Hence, the transformation of digital transformation.
Organisations that are looking to bust divisions, product teams, delivery processes, operations, IT, finance, brands and marketing out of their historic silos are now having to embark on more holistic transformation of their organisations.
Some people call these “matrixed” organisations. In the ‘80’s we had CFT – or Cross-functional teams that served the purpose of working towards creating more horizontally designed organisations, working towards creating experiences and journeys for Customers that made sense – that felt thought out and integrated.

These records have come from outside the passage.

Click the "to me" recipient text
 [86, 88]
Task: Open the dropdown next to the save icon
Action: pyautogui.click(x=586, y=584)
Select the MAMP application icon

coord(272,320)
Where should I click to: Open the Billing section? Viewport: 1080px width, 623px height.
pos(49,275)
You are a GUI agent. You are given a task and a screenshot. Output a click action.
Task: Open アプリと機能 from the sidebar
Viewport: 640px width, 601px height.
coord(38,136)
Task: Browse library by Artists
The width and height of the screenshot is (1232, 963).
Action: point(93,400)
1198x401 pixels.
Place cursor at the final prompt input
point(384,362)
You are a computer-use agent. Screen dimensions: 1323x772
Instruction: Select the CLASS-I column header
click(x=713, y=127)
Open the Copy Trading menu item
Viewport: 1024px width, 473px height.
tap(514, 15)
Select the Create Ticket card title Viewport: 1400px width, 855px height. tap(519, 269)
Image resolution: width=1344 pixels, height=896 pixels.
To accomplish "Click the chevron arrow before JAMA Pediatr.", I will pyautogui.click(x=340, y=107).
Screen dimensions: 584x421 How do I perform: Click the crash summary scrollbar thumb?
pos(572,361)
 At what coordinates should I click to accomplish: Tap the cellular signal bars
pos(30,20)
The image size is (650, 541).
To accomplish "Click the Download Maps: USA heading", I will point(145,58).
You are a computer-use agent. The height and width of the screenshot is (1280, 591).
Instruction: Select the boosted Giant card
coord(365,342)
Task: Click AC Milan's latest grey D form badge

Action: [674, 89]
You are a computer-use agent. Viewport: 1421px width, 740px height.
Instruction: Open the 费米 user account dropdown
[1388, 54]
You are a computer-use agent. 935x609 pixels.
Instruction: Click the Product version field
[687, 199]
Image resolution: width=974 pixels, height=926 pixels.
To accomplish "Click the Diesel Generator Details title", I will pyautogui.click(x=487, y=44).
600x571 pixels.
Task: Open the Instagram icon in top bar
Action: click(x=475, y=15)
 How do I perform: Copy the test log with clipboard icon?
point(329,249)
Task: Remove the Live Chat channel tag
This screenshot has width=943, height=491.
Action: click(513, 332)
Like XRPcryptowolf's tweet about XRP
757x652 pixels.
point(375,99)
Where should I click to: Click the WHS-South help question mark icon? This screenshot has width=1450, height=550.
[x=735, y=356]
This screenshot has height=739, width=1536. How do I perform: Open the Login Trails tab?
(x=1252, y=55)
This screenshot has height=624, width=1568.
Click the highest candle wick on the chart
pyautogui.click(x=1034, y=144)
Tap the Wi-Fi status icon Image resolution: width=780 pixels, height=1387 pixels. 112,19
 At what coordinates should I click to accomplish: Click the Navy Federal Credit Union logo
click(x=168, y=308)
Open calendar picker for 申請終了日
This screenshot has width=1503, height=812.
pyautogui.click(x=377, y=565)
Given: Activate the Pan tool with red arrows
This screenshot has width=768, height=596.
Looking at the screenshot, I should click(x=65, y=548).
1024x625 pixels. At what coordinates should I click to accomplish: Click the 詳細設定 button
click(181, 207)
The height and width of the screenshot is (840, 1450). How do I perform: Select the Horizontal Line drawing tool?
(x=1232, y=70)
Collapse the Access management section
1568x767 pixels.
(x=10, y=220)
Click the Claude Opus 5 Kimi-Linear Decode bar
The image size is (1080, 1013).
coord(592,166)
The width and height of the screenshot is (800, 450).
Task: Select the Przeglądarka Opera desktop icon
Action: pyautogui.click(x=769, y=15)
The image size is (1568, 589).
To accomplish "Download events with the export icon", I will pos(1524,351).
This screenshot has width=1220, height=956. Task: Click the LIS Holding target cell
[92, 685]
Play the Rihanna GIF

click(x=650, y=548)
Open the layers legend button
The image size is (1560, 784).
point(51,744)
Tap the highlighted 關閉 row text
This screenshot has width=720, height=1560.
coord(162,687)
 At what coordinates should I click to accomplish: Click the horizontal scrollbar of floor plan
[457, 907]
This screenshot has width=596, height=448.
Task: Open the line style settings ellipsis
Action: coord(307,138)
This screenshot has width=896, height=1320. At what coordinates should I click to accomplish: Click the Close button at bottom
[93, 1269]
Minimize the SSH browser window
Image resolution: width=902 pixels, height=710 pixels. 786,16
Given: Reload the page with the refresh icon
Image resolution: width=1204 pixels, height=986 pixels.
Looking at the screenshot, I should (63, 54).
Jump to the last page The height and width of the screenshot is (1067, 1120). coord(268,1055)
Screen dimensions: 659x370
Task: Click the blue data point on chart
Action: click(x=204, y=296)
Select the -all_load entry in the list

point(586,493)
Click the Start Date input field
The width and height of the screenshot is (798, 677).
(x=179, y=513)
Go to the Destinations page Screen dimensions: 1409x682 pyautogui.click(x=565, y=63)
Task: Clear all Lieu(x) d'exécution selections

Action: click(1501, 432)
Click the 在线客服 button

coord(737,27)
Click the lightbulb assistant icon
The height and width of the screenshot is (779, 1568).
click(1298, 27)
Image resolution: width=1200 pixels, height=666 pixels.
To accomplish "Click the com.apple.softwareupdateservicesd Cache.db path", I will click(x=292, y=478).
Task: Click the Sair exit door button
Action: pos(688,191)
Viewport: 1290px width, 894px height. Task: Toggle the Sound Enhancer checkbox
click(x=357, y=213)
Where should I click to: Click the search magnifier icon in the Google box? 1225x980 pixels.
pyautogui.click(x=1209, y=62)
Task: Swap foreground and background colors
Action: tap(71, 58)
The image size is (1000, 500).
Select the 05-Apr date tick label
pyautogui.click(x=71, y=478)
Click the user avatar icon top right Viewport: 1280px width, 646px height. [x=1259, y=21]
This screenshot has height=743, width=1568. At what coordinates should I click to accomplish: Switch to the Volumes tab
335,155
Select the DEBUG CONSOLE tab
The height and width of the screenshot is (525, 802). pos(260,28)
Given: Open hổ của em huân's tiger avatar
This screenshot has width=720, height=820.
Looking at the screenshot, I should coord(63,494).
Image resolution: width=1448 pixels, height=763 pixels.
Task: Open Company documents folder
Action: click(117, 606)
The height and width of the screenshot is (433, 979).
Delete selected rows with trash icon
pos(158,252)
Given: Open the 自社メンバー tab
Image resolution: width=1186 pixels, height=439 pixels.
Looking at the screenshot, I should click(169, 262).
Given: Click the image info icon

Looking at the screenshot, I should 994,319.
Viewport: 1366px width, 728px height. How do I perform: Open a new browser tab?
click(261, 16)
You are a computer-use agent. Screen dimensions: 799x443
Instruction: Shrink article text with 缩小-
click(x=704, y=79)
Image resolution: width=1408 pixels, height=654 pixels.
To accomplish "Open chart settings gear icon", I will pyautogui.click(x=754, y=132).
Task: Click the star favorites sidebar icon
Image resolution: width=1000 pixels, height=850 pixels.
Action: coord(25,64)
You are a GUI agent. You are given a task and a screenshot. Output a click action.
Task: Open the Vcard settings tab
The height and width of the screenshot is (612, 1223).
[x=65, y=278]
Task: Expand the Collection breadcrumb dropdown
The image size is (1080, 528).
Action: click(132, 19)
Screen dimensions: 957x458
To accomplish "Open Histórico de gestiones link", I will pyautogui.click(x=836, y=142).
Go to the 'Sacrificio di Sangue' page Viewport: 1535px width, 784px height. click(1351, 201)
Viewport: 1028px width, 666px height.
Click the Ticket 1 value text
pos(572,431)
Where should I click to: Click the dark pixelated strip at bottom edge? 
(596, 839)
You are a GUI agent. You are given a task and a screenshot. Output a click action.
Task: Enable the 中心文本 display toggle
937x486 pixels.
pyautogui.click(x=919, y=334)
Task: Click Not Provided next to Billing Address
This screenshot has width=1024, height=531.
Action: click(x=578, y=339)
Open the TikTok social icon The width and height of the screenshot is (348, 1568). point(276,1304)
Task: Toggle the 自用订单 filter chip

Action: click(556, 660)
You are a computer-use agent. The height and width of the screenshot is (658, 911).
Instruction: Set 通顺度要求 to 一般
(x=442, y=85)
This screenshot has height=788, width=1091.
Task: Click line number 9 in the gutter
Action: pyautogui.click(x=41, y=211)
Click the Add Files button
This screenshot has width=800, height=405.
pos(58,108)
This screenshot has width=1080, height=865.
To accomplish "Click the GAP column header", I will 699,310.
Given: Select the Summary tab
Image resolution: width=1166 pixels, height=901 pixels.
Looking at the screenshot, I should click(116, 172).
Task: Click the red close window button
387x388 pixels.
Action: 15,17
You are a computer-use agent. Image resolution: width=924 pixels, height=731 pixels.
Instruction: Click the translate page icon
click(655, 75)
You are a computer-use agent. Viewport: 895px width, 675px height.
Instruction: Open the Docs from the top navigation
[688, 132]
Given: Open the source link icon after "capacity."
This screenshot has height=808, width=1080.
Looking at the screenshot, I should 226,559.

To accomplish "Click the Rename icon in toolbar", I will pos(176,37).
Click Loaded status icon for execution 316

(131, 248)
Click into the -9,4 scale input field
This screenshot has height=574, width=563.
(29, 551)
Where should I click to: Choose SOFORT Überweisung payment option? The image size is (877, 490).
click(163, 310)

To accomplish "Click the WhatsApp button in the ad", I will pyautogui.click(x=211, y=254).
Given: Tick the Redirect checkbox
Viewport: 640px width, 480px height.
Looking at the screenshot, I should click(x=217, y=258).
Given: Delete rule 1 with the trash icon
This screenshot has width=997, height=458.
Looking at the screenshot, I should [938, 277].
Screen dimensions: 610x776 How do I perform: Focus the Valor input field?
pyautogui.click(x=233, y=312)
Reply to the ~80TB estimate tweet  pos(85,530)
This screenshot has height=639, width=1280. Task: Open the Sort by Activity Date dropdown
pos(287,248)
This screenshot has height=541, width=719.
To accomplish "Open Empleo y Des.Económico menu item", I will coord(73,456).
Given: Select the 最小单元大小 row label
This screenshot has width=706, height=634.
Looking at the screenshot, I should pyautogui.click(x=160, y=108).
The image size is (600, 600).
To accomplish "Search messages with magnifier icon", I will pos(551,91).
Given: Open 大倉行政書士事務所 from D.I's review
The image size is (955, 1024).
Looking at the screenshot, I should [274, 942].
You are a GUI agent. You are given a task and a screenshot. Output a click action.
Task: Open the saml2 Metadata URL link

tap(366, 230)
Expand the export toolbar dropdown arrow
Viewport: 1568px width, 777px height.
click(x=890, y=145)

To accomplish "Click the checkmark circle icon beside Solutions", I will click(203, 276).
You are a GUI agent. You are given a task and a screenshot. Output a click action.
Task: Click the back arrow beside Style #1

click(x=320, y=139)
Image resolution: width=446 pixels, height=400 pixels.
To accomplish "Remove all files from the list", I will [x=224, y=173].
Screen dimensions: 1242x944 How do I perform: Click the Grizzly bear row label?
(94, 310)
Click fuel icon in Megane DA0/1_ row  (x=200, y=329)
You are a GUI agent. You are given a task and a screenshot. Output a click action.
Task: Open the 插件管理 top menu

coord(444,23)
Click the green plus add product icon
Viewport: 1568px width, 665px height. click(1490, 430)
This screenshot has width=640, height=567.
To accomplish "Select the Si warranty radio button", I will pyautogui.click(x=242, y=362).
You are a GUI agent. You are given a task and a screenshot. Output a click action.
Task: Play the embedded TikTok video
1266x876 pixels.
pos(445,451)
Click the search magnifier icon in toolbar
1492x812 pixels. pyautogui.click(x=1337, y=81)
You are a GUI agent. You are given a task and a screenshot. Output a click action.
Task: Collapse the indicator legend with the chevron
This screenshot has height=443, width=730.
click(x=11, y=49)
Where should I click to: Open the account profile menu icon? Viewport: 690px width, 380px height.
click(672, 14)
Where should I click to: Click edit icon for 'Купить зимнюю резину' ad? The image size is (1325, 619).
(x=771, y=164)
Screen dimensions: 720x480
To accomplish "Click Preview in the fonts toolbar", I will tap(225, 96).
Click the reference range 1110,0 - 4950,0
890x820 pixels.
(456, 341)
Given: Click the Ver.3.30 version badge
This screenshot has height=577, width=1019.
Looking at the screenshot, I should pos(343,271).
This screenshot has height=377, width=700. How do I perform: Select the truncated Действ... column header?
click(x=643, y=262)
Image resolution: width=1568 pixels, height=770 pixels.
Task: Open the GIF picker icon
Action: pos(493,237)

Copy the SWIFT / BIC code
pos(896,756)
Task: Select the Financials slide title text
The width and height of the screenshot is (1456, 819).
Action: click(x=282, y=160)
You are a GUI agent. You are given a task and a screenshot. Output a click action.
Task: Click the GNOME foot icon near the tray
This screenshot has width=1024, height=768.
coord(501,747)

I think it’s an interesting time for those of us working in CX/UX to begin to apply our experiences and skills at bringing people together, designing artefacts that visualise complex systems, facilitate dialogue and workshops where people can co-create – whether this co-creation is for the improvement of working environments, internal systems, etc., or whether it is about designing and delivering better content and products “with” our Customers.
We are fully entering the age of Transformation that involves everyone from internal stakeholders to Customers and suppliers. It means designing Customer-engaged strategies, using matrixed and co-creative design. It is no longer about moving from technology-led to Customer-led and thinking only in terms of our products and services.
In this new world, it is about re-designing and re-imagining our organisations to be fully integrated, horizontally driven, not just for our Customers, but “with” our Customers.